| Selected passage |

We begin a new month in our year of gratitude. This month our focus is:

June 2019

Sabbath: This month begins summer break for people in school. Vacations, camps and all kinds of outdoor activities abound. Summer vacation has often been a time to relax, enjoy outdoor activities and time away. This month we give thanks for Sabbath and time off.

I always loved summer, either as a kid or when I had children at home. It was an easier time, with trips to the pool and the park and grilling out and time away. I still love summer for riding my bike, walking, hiking, eating every meal I can outside, listening to the birds a different rhythm.

In this weeks blog, I don’t want to focus on sabbath so much, as the historical events remembered this week. I don’t know about your news feed, but mine been filled with the honoring Women’s Sufferage and the 75th anniversary of D-Day. There are precious few that are still alive that participated D-Day and none that were part of passing the Woman’s Suffrage bill in U.S. Senate.

| Dataset extract |
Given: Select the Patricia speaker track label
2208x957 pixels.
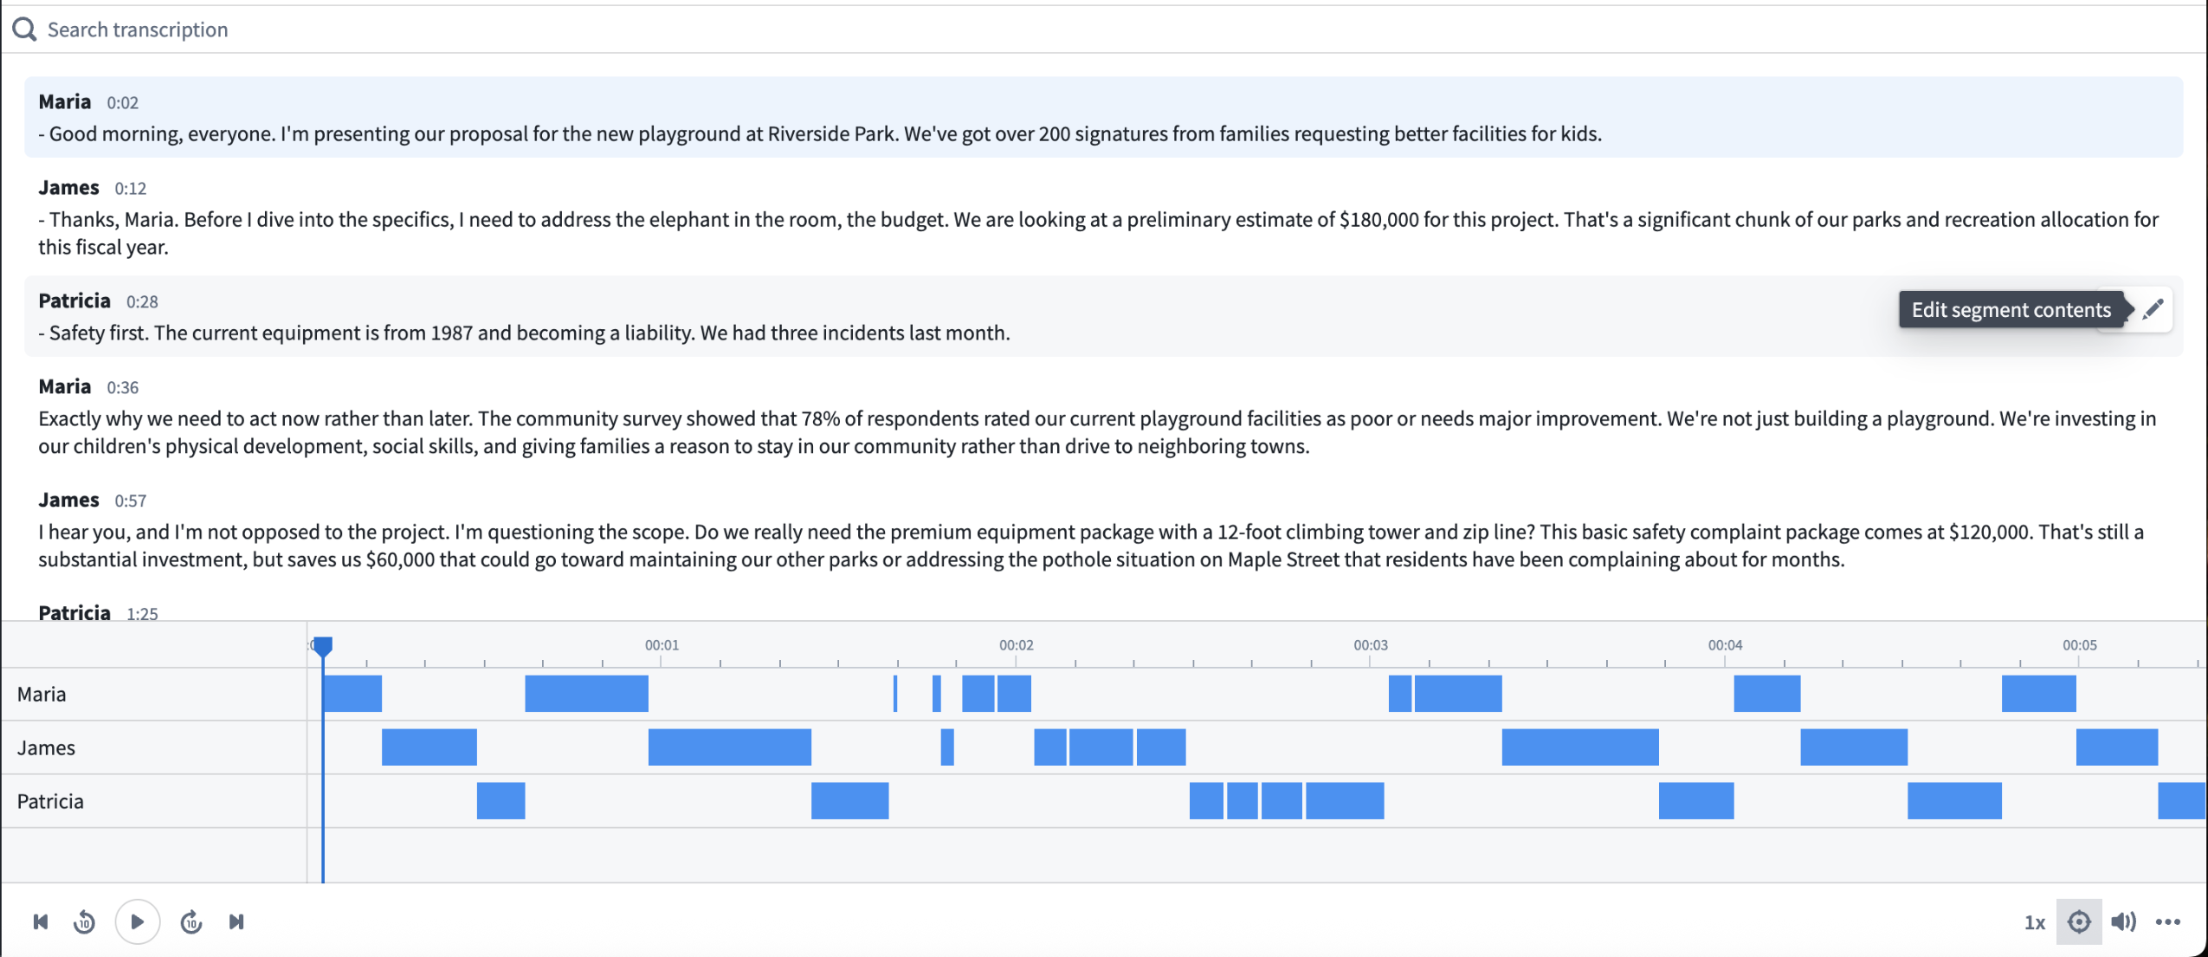Looking at the screenshot, I should [x=50, y=801].
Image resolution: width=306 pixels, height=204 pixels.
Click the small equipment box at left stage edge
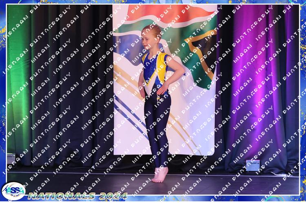click(11, 158)
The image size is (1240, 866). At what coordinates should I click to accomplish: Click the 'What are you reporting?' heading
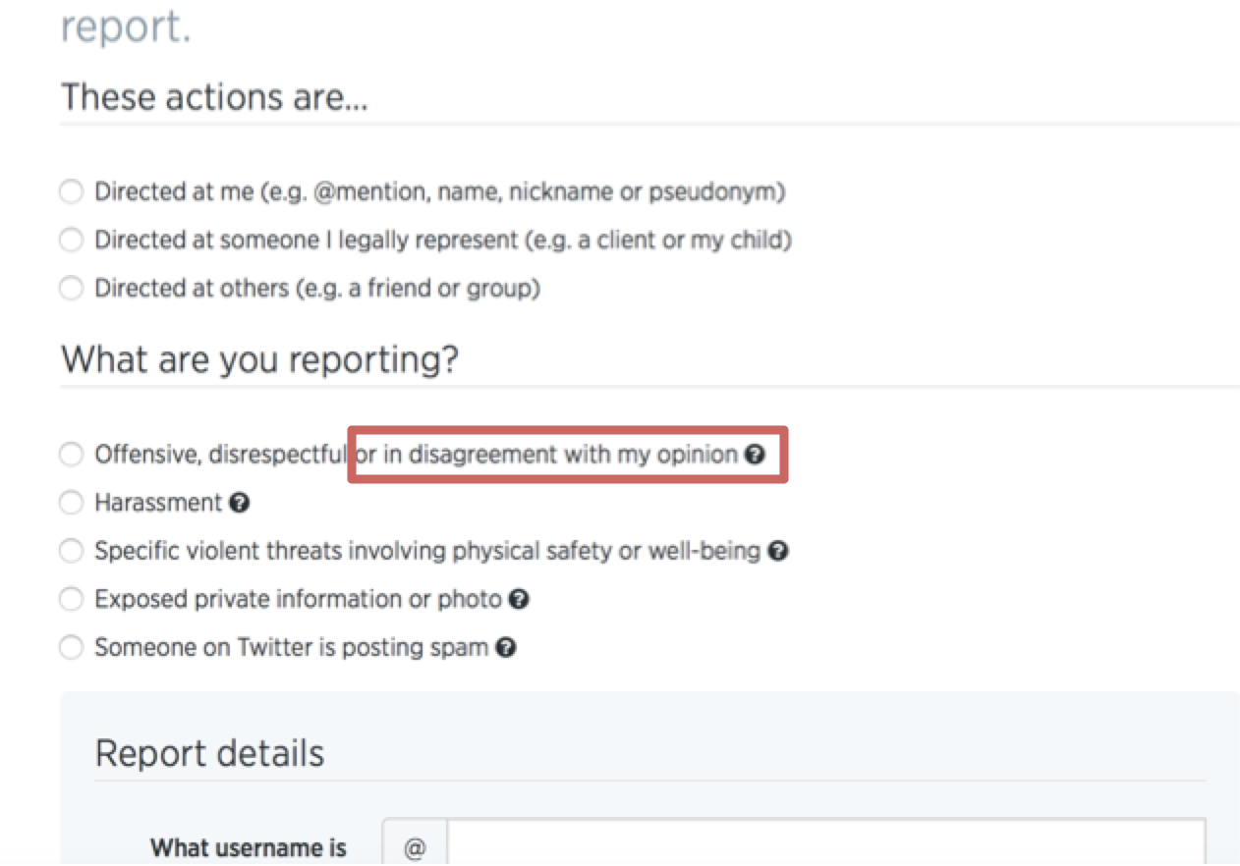coord(259,360)
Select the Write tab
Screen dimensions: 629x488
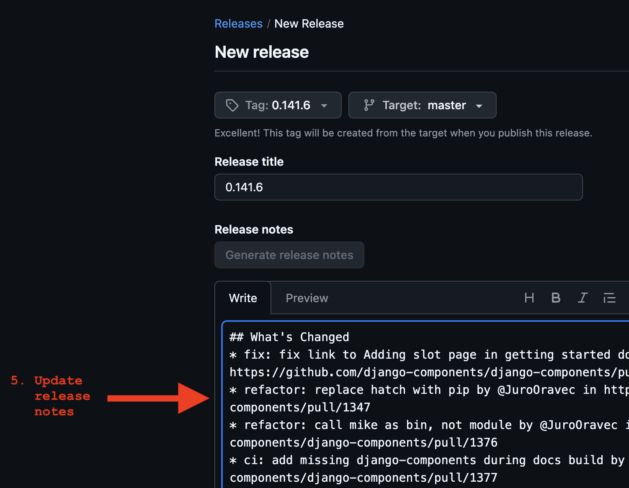tap(242, 298)
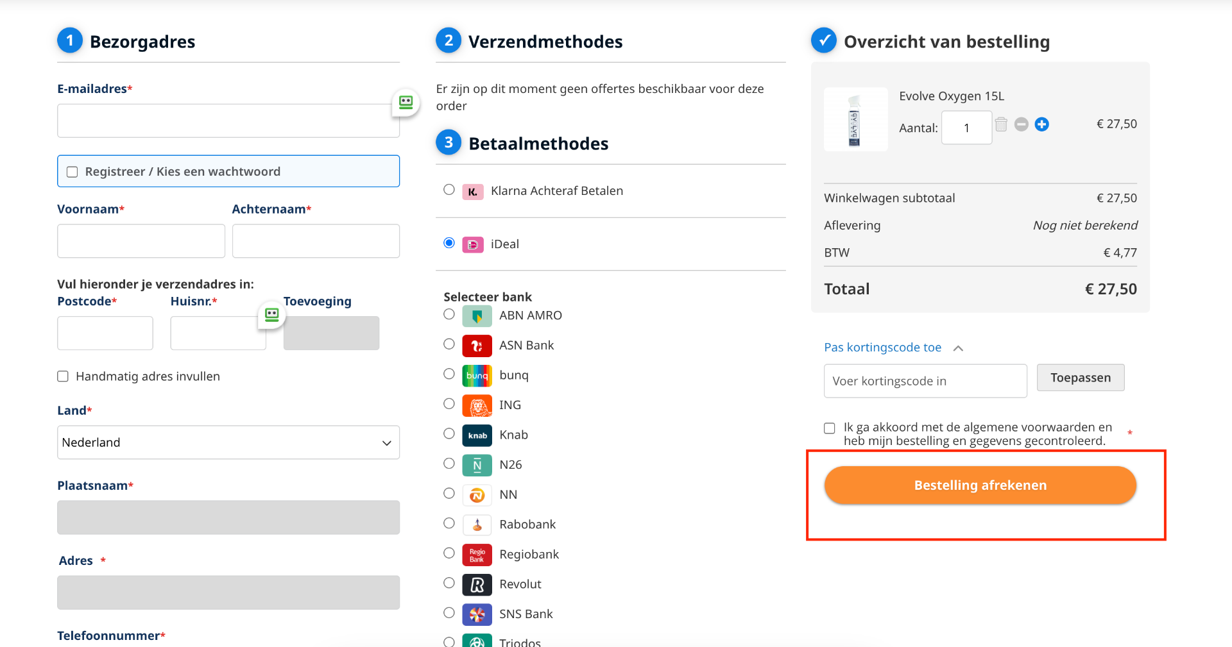Accept the algemene voorwaarden checkbox
The height and width of the screenshot is (647, 1232).
pos(830,428)
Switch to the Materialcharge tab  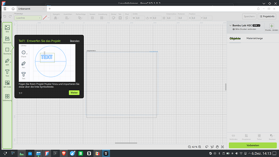[x=254, y=38]
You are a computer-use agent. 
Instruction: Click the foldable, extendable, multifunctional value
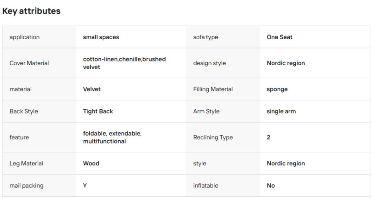click(112, 137)
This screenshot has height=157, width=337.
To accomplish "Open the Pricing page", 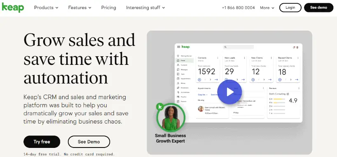I will tap(108, 7).
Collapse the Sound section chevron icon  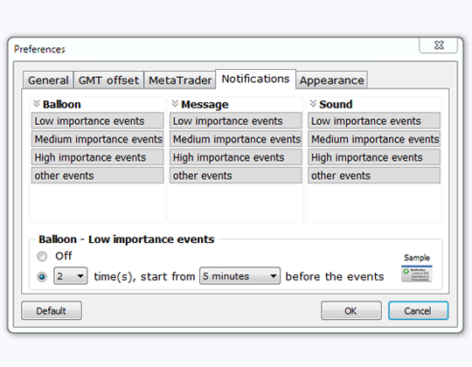[x=313, y=104]
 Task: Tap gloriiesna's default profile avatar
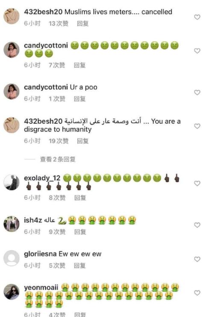12,258
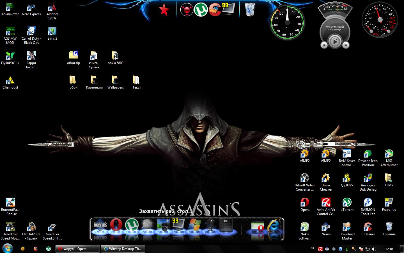Click the moon weather icon in the dock
Screen dimensions: 404x253
[x=148, y=226]
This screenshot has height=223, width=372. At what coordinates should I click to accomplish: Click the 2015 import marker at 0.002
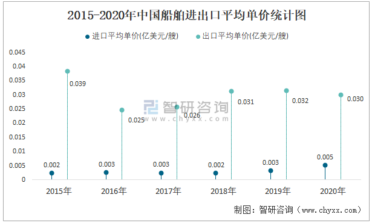[52, 173]
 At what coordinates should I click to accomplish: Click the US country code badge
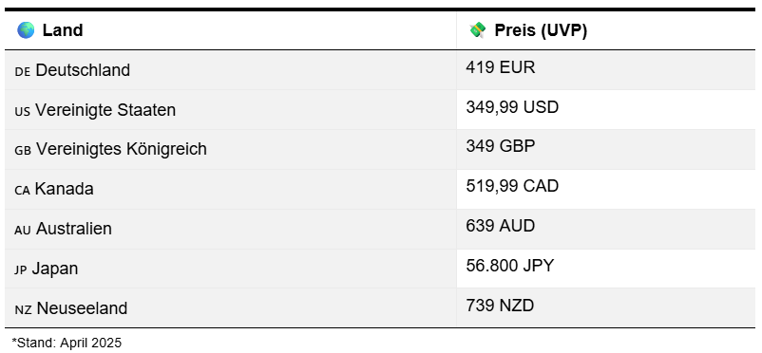23,111
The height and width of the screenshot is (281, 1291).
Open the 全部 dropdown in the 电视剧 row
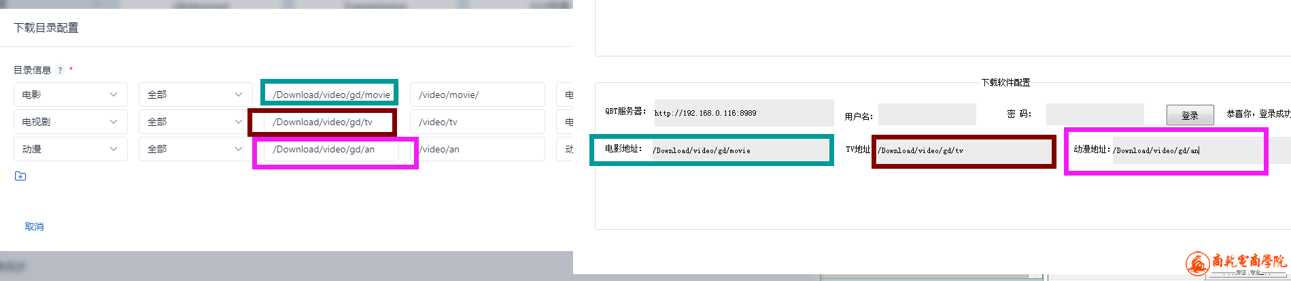pyautogui.click(x=195, y=122)
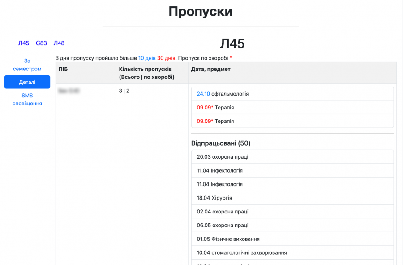Open the За семестром view

click(x=27, y=65)
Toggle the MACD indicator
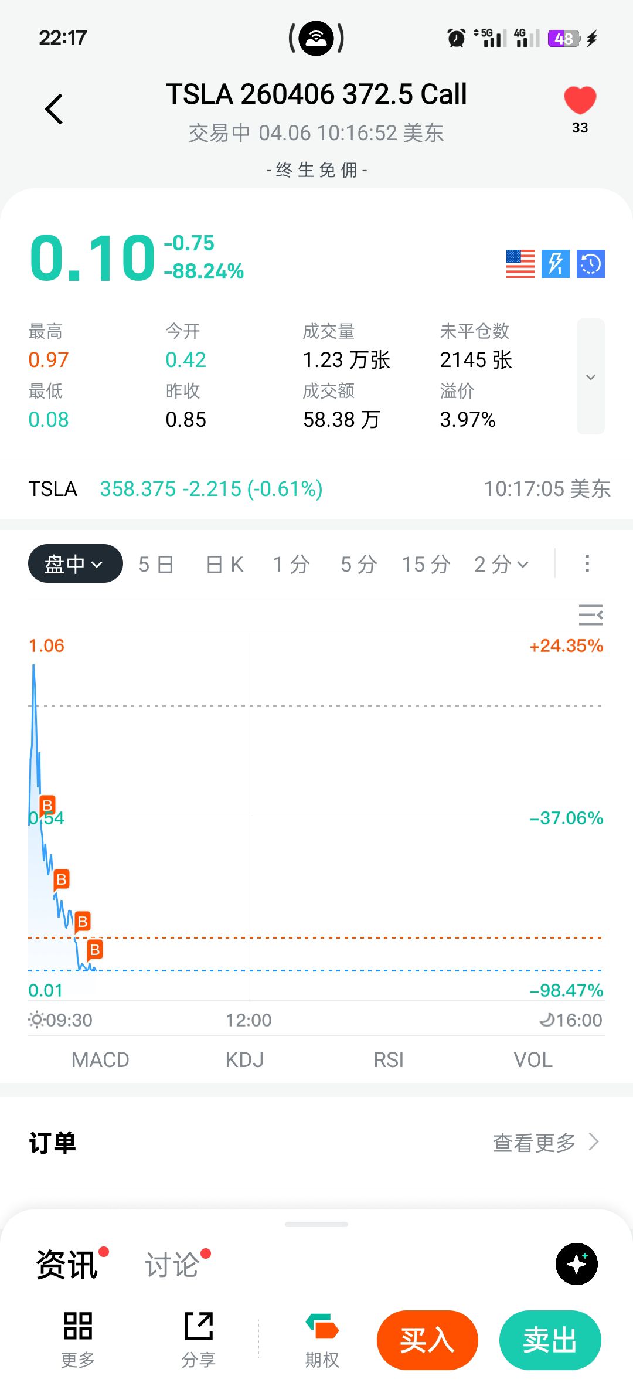Viewport: 633px width, 1393px height. click(100, 1059)
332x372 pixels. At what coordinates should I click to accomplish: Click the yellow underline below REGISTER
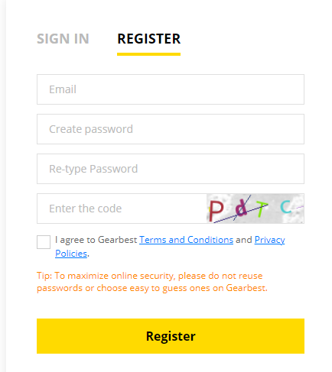(x=149, y=54)
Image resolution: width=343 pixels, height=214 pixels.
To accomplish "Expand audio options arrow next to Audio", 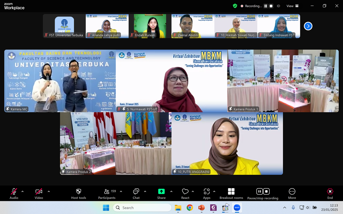I will (x=22, y=192).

| What is needed |
Copy the gratitude blog post from "I always loved" to "a different rhythm.", substituting "bicycle" for "bike".

| Written answer |
I always loved summer, either as a kid or when I had children at home. It was an easier time, with trips to the pool and the park and grilling out and time away. I still love summer for riding my bicycle, walking, hiking, eating every meal I can outside, listening to the birds a different rhythm.